Republican Rep. Mac Thornberry of Texas, the chairman of the House Armed Services Committee, said Mr. Trump's budget is like the plan projected by Mr. Obama's aides for 2018 -- "plus 3%."

Congress will always tinker with a budget bill, he said. "It's never happened that Congress has ever rubber-stamped" a budget, Mr. Thornberry said. "Of course [the budget] will change."

He added the budget debate shouldn't focus on numbers but on capabilities. "It's not about $603 billion or $639 billion, it's about, 'Do you want airplanes that fly?' and here's what it costs to do that," he said.

The $640 billion proposal for 2018 includes $65 billion for what is known as overseas contingency operations, primarily to pay for operations related the U.S. involvement in Afghanistan, Iraq, Syria and elsewhere.

Defense officials said the budget request is an attempt to balance the need between near-term and long-term readiness, getting more training for troops and more ships and aircraft.

Increasing the budget and raising the caps put in place in 2011 under the federal Budget Control Act, or BCA, is critical, defense officials said at the Pentagon Tuesday. The world "is becoming a more dangerous place, with rising terrorism, and more aggressive potential adversaries, " said John Roth, who is handling the duties of the comptroller and chief financial officer at the Pentagon.

"It's our responsibility to advocate for the force, for the need for a joint force that can do what the nation asks us to do to defend the nation," said Lt. Gen. Anthony Ierardi, Joint Staff director for force structure, resources and assessment, at a Pentagon briefing.

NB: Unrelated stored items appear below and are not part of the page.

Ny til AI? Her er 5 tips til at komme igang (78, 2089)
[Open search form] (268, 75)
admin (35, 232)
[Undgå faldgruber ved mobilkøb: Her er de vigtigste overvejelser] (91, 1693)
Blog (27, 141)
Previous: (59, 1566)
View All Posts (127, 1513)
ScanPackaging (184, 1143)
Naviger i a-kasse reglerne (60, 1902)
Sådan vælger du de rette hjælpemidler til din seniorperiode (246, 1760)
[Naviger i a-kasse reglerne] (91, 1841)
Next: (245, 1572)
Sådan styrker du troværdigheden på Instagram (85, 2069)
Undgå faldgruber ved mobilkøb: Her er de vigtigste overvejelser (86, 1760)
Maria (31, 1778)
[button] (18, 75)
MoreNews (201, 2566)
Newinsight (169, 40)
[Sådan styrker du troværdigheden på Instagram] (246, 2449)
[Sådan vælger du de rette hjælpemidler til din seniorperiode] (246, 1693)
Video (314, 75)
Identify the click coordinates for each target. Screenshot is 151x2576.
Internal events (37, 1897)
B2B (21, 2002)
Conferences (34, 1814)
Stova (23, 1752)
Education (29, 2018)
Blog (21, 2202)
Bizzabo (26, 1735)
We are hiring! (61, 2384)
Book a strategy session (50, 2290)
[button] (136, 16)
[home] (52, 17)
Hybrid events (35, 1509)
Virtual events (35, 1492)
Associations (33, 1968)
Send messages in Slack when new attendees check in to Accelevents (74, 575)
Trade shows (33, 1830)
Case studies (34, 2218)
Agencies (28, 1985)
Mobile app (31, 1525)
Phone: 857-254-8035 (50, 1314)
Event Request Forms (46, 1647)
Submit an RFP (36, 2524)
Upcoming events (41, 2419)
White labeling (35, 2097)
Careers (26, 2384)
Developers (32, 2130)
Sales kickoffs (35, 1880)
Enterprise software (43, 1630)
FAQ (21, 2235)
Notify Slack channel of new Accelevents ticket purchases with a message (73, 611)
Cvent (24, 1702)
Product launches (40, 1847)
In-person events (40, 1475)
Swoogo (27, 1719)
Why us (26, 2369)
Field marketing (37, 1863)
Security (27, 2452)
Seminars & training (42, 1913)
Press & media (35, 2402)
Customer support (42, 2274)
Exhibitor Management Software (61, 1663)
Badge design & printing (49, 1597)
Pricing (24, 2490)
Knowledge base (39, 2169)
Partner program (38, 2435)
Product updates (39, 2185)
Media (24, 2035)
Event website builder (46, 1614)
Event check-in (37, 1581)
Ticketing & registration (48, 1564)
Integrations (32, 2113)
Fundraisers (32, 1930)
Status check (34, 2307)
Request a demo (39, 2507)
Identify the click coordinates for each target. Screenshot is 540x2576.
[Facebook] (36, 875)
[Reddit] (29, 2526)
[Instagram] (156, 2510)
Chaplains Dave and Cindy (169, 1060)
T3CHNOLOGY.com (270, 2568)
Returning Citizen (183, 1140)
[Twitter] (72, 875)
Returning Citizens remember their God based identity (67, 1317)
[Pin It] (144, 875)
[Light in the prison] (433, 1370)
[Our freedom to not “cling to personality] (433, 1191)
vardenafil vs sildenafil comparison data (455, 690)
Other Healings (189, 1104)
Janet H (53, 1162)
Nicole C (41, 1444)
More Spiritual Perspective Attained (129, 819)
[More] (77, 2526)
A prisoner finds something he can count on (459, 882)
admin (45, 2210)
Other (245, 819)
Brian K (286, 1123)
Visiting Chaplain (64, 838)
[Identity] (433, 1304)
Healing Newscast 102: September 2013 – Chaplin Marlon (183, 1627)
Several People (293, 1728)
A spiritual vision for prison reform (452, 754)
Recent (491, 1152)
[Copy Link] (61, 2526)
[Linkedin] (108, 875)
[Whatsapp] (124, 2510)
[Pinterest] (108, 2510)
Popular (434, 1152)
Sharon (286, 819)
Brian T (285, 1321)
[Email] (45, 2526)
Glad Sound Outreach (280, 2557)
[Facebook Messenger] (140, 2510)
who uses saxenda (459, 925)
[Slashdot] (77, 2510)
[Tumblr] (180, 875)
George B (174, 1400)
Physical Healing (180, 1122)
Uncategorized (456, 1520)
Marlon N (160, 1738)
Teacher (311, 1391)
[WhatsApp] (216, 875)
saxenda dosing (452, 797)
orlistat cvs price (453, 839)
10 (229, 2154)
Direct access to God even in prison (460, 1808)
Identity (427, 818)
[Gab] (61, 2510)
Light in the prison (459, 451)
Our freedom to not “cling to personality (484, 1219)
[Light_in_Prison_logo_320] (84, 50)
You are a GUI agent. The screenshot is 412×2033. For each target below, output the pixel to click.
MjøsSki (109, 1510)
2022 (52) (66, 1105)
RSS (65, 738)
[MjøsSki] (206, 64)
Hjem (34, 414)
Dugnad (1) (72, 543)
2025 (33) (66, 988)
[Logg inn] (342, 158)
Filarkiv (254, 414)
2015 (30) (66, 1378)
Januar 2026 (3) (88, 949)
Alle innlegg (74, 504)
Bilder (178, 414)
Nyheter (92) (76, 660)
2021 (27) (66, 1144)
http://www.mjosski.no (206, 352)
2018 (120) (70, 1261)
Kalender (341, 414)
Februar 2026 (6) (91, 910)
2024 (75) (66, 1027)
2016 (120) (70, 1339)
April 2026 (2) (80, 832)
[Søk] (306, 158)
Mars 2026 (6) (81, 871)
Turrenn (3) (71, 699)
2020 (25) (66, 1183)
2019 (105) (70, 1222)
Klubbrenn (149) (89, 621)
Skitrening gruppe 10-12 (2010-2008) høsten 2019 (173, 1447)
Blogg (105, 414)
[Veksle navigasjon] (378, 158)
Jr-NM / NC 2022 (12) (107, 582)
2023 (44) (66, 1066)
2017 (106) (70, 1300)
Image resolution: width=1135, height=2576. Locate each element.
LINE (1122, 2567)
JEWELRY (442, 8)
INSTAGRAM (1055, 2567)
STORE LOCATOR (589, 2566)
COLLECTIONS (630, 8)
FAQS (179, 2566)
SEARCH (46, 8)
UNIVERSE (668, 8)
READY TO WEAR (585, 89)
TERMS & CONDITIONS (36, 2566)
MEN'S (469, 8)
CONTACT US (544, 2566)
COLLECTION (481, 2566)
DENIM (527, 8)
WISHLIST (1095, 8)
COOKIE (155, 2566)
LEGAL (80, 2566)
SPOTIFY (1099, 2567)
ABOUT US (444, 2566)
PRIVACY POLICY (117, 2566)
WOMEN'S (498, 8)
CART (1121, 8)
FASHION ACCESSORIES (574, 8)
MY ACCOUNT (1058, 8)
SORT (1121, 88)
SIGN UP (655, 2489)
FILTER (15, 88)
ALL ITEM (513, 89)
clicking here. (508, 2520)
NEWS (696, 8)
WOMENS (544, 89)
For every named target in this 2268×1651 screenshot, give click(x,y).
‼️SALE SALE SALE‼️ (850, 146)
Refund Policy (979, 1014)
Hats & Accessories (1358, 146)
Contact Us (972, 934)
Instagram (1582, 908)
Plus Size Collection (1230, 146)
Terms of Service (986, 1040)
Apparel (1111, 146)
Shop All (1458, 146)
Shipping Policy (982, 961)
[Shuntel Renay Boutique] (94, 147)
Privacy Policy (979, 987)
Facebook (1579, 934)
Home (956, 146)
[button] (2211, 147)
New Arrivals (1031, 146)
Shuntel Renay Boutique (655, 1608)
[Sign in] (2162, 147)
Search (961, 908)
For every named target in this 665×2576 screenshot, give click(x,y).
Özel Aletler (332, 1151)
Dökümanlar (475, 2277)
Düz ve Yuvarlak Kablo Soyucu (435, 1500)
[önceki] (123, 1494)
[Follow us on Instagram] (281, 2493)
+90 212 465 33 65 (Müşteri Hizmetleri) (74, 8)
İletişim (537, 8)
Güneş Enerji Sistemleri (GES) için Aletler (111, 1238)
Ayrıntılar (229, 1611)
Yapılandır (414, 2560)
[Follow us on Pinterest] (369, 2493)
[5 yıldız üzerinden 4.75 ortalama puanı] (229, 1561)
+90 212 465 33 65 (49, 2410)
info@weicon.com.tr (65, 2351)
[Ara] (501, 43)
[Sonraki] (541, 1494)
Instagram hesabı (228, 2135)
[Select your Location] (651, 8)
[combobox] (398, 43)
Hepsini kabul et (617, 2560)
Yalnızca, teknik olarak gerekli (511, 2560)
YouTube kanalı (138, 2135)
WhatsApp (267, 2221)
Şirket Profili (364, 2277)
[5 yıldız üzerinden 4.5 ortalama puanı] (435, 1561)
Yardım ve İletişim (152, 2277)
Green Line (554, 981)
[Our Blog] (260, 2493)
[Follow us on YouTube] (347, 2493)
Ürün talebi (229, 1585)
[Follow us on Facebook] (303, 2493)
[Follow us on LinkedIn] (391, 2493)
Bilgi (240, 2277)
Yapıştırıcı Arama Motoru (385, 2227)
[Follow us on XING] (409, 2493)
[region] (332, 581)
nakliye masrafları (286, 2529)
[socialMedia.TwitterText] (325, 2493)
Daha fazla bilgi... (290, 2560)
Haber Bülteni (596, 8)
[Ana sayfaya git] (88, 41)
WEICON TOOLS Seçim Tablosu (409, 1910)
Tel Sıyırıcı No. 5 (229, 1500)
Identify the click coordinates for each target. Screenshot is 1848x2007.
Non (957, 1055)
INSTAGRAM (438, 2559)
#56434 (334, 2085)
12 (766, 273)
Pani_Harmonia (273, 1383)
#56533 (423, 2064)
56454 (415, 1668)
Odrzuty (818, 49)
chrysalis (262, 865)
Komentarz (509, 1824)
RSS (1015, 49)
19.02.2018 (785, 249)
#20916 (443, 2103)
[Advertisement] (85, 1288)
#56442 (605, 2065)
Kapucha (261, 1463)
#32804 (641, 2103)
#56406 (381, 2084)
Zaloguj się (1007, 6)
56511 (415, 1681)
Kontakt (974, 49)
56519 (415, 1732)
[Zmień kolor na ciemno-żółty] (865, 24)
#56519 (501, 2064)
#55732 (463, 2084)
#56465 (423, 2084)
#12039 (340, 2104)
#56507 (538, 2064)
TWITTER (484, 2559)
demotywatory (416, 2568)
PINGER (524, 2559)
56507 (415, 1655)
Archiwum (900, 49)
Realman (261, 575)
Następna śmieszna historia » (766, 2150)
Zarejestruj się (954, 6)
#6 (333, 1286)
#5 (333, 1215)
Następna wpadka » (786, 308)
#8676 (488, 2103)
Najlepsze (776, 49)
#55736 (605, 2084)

The proposed budget would make investments in training, maintenance and modernization and provides money for more exercises and other "joint training" capabilities, according to documents provided Tuesday by the Pentagon. If enacted, it would also provide funding for more intelligence, surveillance and reconnaissance, or ISR -- the intelligence capability for which there is insatiable demand and is often provided by drones.

The proposed budget would allow the Navy, Marine Corps and Air Force to increase their sizes modestly. The Marine Corps, for example, would get funding to forward-deploy its special task forces; the Air Force would get money to expand its size and the Navy would get more money for ship maintenance, among other things.

The U.S. Special Operations Command, or SOCOM, selected for many high-risk operations, would get more money for precision strike and air mobility capabilities. SOCOM would also get more surveillance capability, according to budget documents.

Mr. Trump's Pentagon budget proposes a round of base closures, but not until 2021, after Mr. Trump has completed his first term. Congress has been unwilling to review excess defense infrastructure in past years.